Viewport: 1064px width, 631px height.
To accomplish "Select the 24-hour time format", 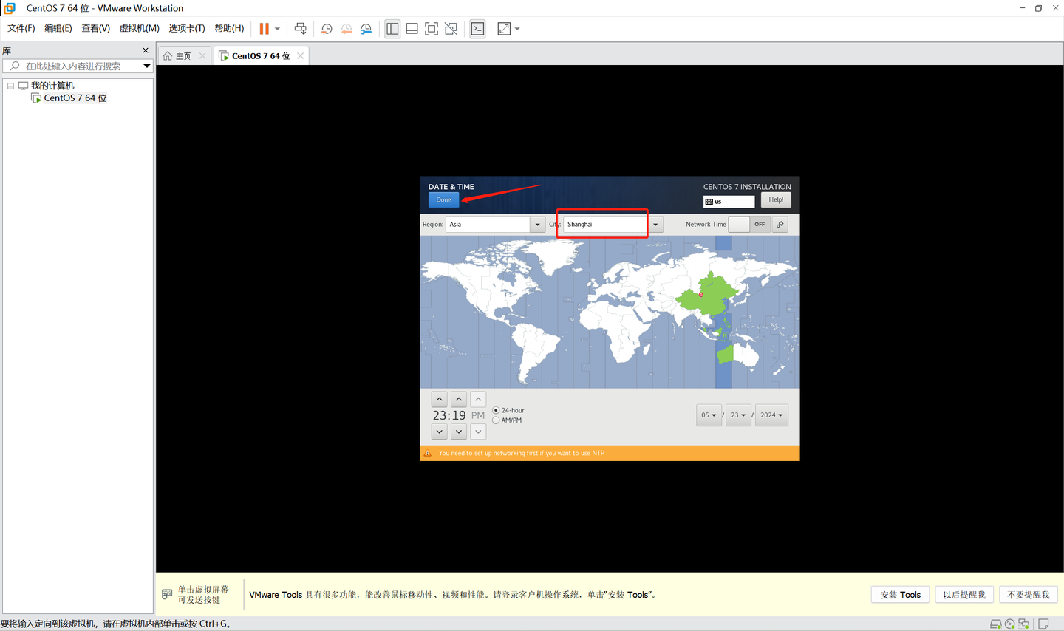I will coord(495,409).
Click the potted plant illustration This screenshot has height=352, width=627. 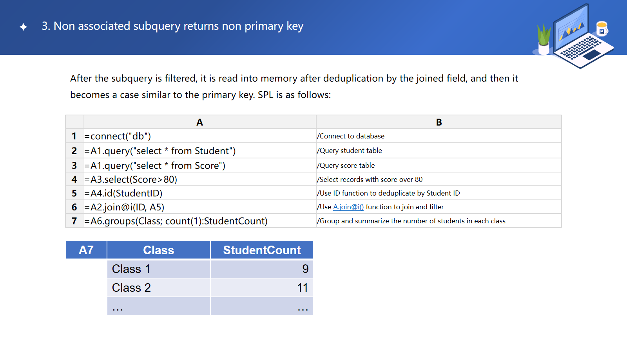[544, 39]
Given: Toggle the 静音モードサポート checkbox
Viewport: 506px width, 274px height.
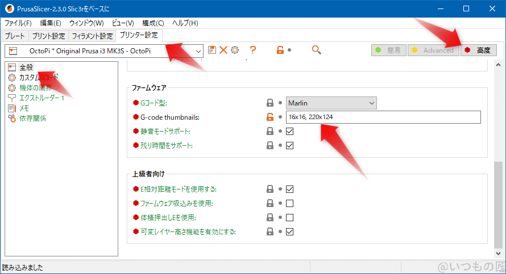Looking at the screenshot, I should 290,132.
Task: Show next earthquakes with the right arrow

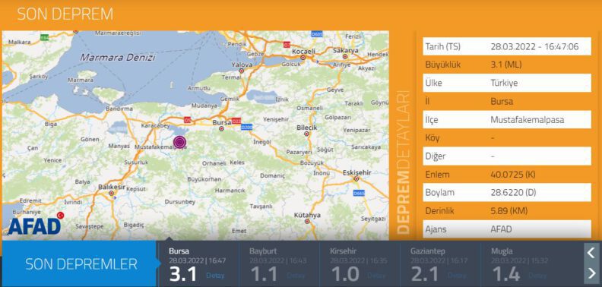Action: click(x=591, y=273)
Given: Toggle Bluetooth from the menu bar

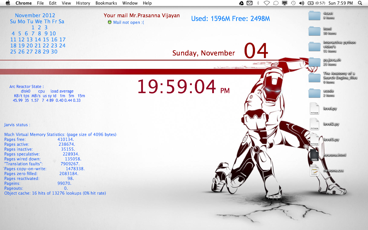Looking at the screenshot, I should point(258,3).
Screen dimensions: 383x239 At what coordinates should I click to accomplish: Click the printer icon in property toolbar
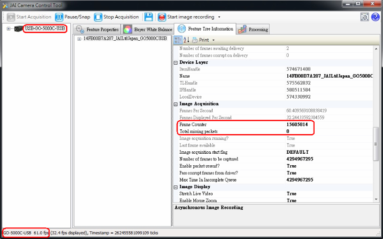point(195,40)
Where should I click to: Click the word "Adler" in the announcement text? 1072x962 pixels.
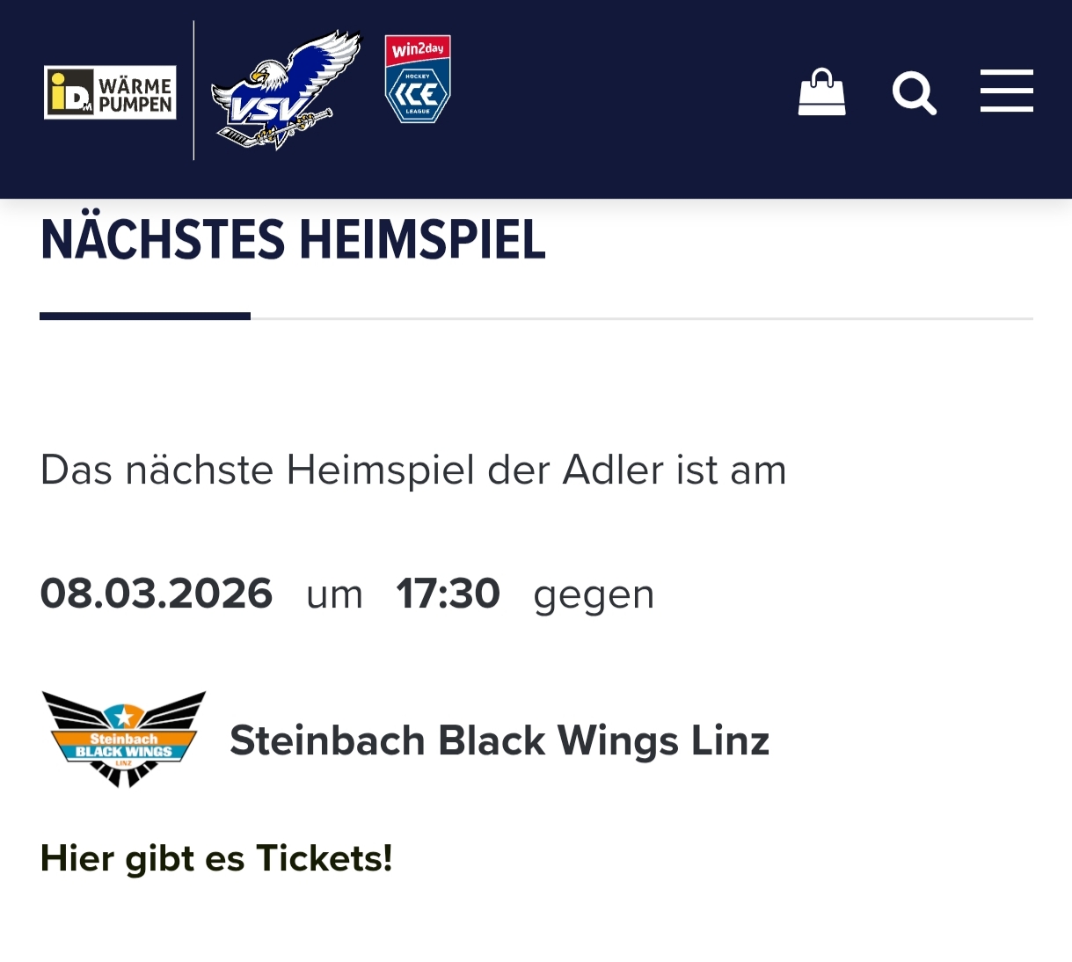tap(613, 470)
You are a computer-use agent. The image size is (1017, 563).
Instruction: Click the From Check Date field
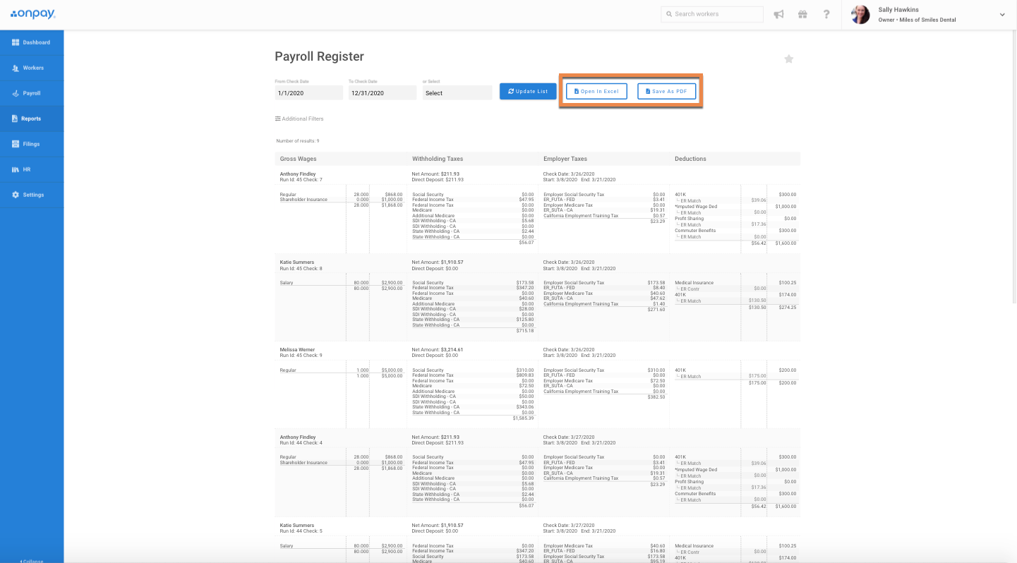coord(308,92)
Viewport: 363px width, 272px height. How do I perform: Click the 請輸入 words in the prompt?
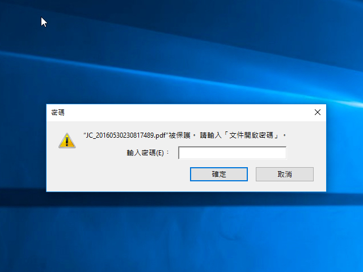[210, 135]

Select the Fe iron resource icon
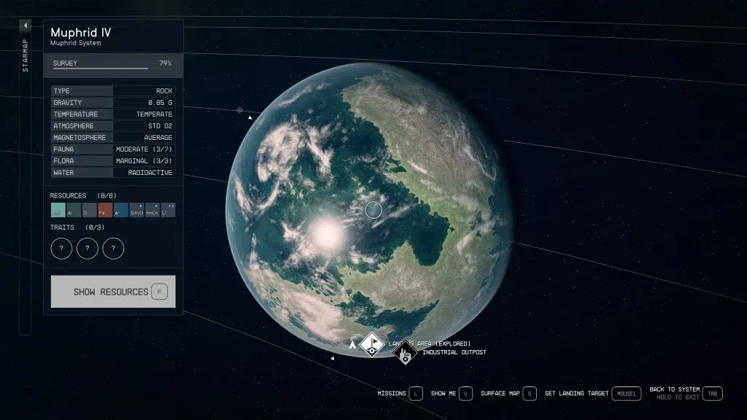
______
Drop the pictures, then transcribe the lines from the one containing "Where should I" to the end of the data above, exactly and nothing more.

Where should I click to: Click the word "Adler" in the announcement text? 1072x962 pixels.
tap(613, 470)
You are a computer-use agent. The image size is (1017, 563).
Instruction: Click the From Check Date field
coord(308,92)
Viewport: 363px width, 272px height. How do I perform: Click the 請輸入 words in the prompt?
[210, 135]

Select the Fe iron resource icon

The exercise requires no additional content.